Death is always around the corner.  But the neighborhood I'm from seems to give death inordinate help.  My man has taken leave of life. And my only thoughts are on the uncertainty of how it all went down.

We used to joke about being willing to die to live like men.  PJ was a real religious dude, and one afternoon as we sat in the gym he asked me if I was afraid to die. I told him I wasn't and asked him what he thought death was. He looked up and then at me and said, "Dying means we ain't got to sin no more."  Stopped me dead in my tracks.  I've thought about that conversation every now and then over the last decade.  I used to think I had some subtle fear of death.  That conversation with P that day  changed my entire opinion on death and dying.  I realized that day that dying was the easy part. Living like anything other than a man standing on my own two feet - that seemed much harder to  me than death.  Way back then we made a decision to live as men, no matter the cost.  And in the end, the residual of the answer to that question is why my man is gone. 

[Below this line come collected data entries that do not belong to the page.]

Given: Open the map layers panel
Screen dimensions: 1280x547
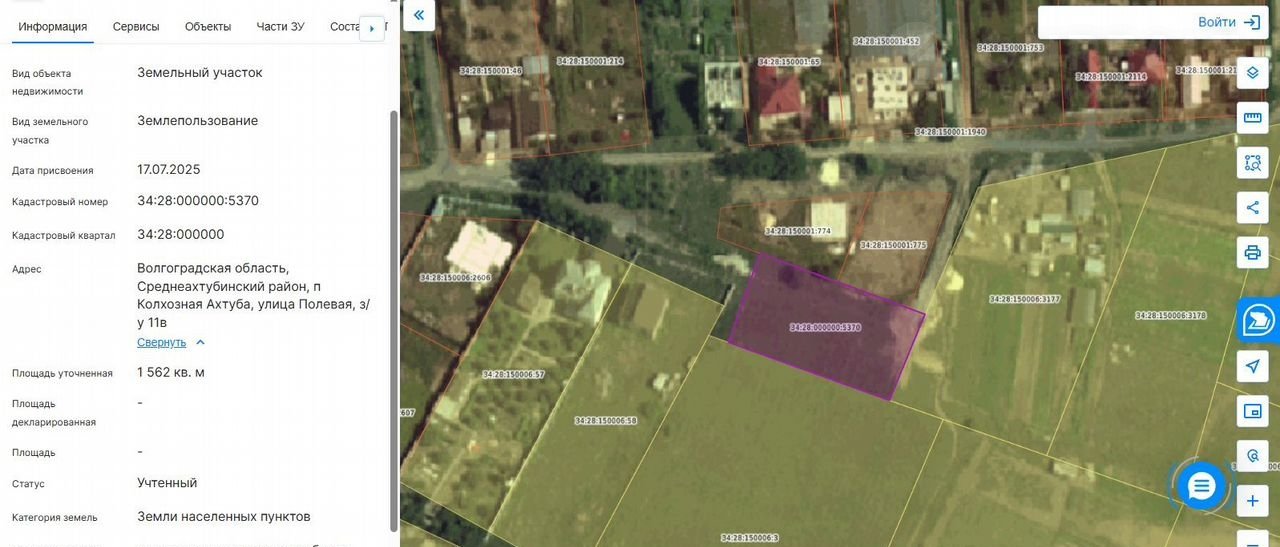Looking at the screenshot, I should (x=1252, y=73).
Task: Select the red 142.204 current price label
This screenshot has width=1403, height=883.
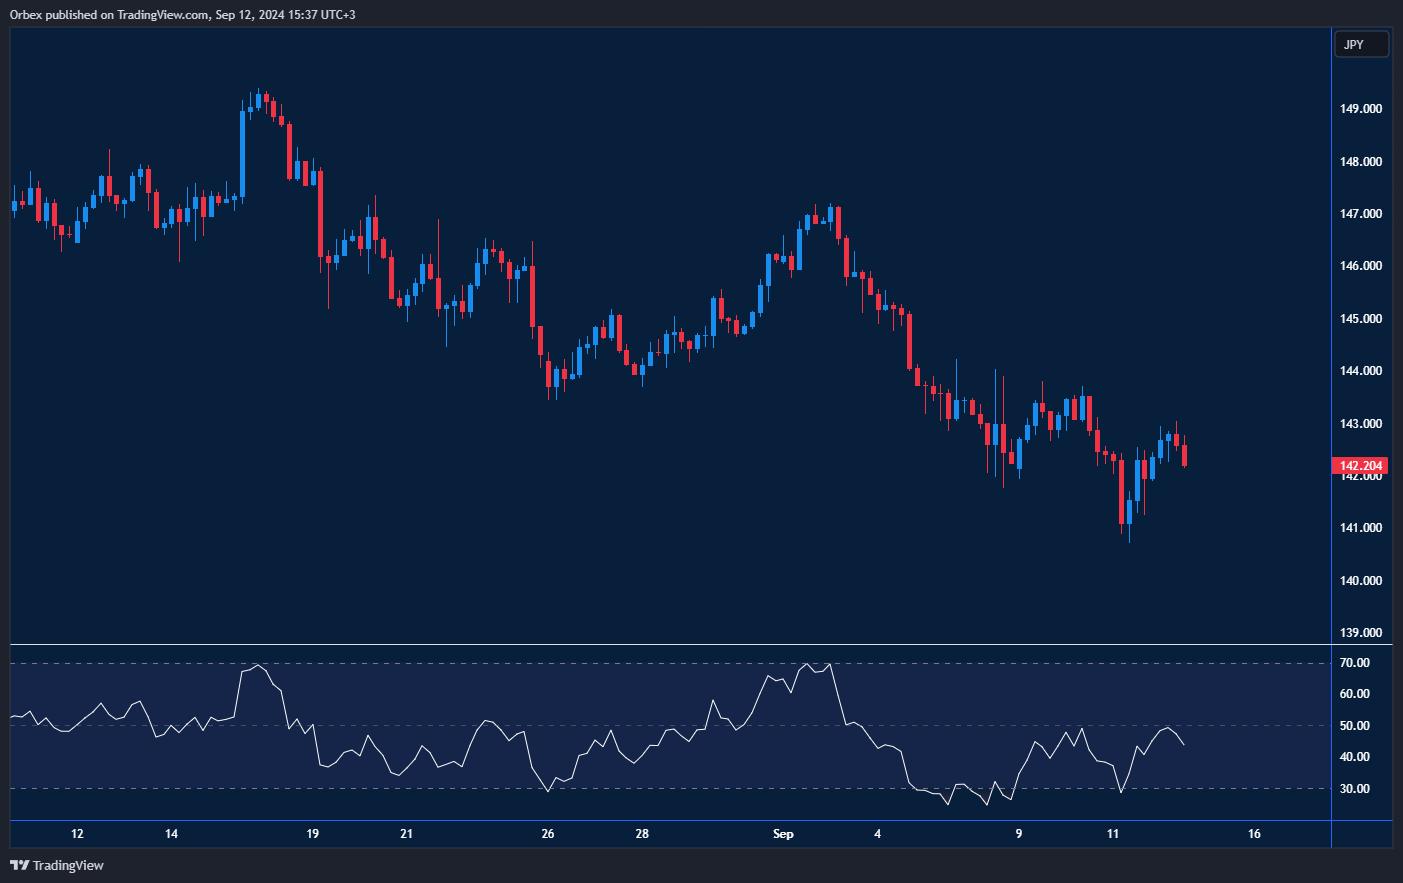Action: pyautogui.click(x=1360, y=466)
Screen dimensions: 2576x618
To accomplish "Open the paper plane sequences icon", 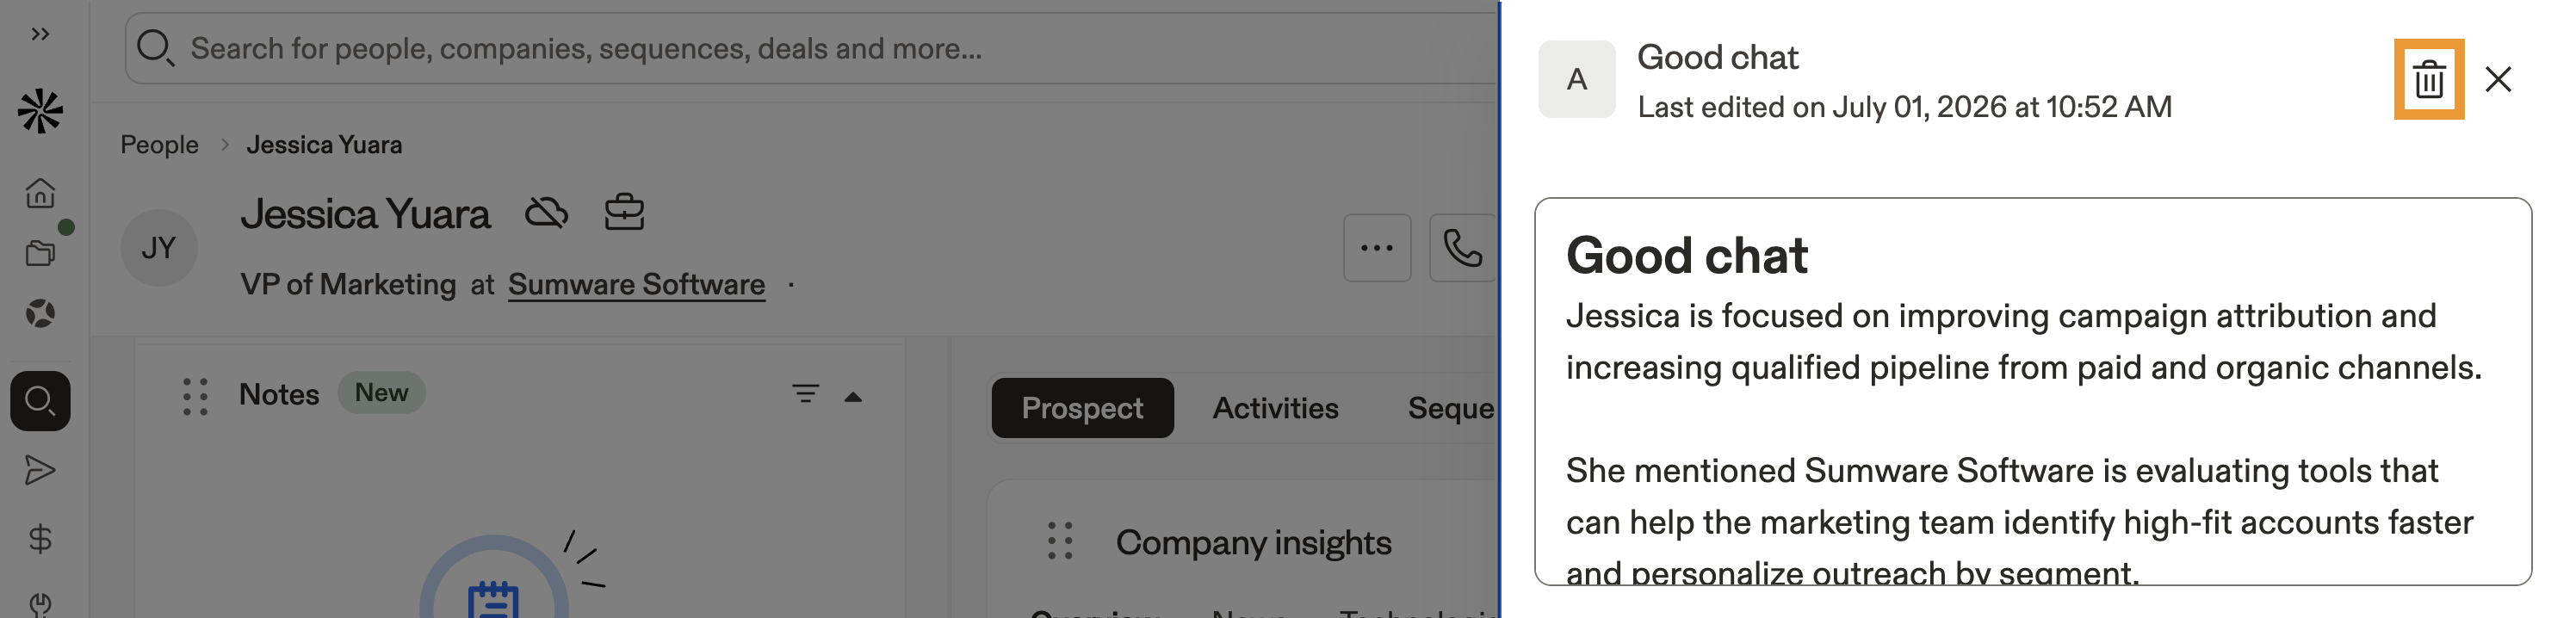I will click(x=40, y=470).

Someone said once  "Coming generations will learn equality from poverty and death, and love from woes." I've memorized the pain of these woes and can recite them backwards.  I don't think of myself as a kid from the ghetto.  The home I grew up in had everything I needed. I think of myself as someone who knew from an early age that I would live my life totally responsible for myself, and all that I wanted to achieve.  P was the yin to my yang.  Where I was "cold and calculated", he was "warm and likable".  I kept my distance from most people and most things. P wore his heart on his sleeve... To a fault.  Where I had accepted the judgement and sometimes rejection of others, he took any perceived slight to heart and responded accordingly.  In the end, we balanced each other out, in life and on the court.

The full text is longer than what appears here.